Pagina:Bosboom-Toussaint, De hertog van Alba enz (1885).pdf/441

Uit Wikisource
Deze pagina is proefgelezen

»De arme jonkman verbleekte. »Waarom niet noodig? is hij dood?”

»Zoo goed alsof hij ’t ware; de scherprechter zal zich voor heden wel belasten met het ordenen van zijn haar en baard… Hij bereidt zich tot den dood…”

»Is er een priester bij hem?”

»Hij heeft gezegd dat hij geen priester begeerde, dat hij ongestoord wil zijn; dus dient een barbier hem nog minder dan een monnik…”

»Integendeel, de barbier is hem noodig; ik heb hem iets in te fluisteren vanwege een hoog personaadje, dat hem, de Heere helpende, nog vele jaren levens belooft.”

»Dan dient dat hooge personaadje zich wel wat te haasten; ’t is zes ure, en te negen ure, naar mijne ordren luiden, zal hij ter dood geleid worden.”

»Hebt gij zoodanige particuliere ordre jegens hem?” vroeg Gijsbert getroffen.

»Neen, maar eene algemeene; alle raadsheeren des Keizers die tot hiertoe gevangen bleven, zullen ’t heden met den dood bekoopen; ik moet ze uitleveren aan den scherprechter.”

»Dat geldt dezen niet, dat kan dezen niet gelden, hij is geen raadsheer van den Keizer, hij is de… een wondergroot konstenaar en geleerde, die vele onnatuurlijke zaken door natuurlijke kracht uitvoert, die…” en Gijsbert ving weer aan de breede lijst op te tellen van zijns meesters zeldzame krachten en gaven. De cipier luisterde toe in angstige spanning; toen Gijsbert eindigde, sprak hij, het teeken des kruises makende:

»Zoo is hij toovenaar? nu begrijp ik waarom hij geen priester begeerde. Hij staat met Satan in gemeenschap…”

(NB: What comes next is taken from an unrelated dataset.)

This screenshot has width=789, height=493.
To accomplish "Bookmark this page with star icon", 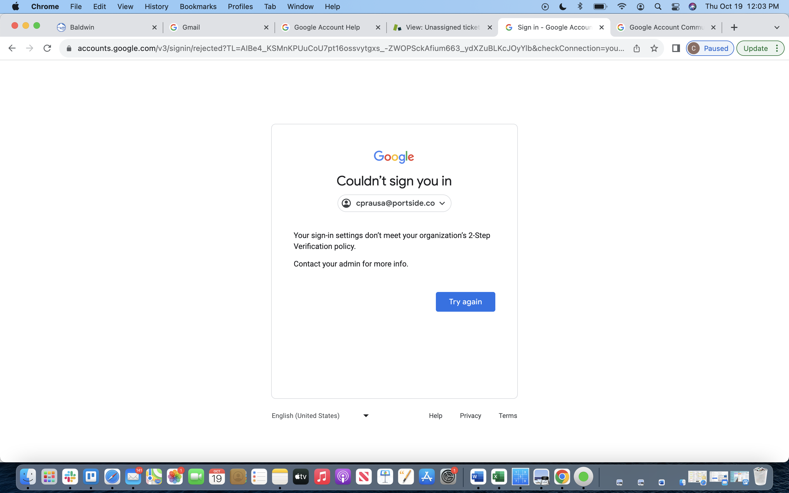I will coord(654,48).

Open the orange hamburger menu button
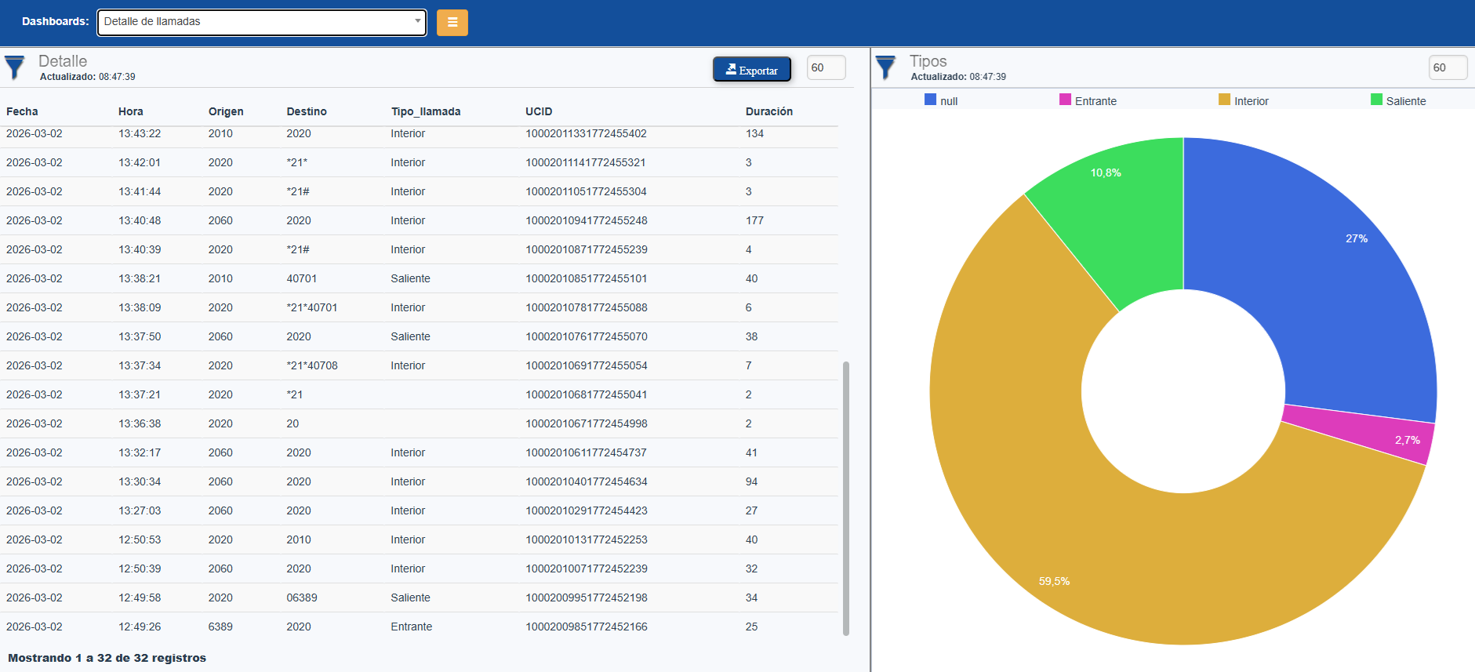click(452, 23)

»’t Kon wel zijn,” hernam Gijsbert, overtuigd dat dit gevoelen hier eene heilzame schuwheid kon wekken. »Maar de Koningin wil niet dat hij, geen gewone hoveling of raadsman des Keizers zijnde, met die allen zal ter dood gebracht worden.”

»Dat verwondert mij niet; de Koningin is eene vrome vrouw, zegt men, al is zij kettersch, en zij wil niet dat een duivelskonstenaar met welgeboren Christen-luiden gelijkelijk zal gehandeld worden en eenerlei dood sterven. Dezen wil zij zeker bewaard hebben voor den brandstapel; ’t is hier in Praag wel meer gebeurd, al is ’t lang geleden en al heugt het u en mij niet.”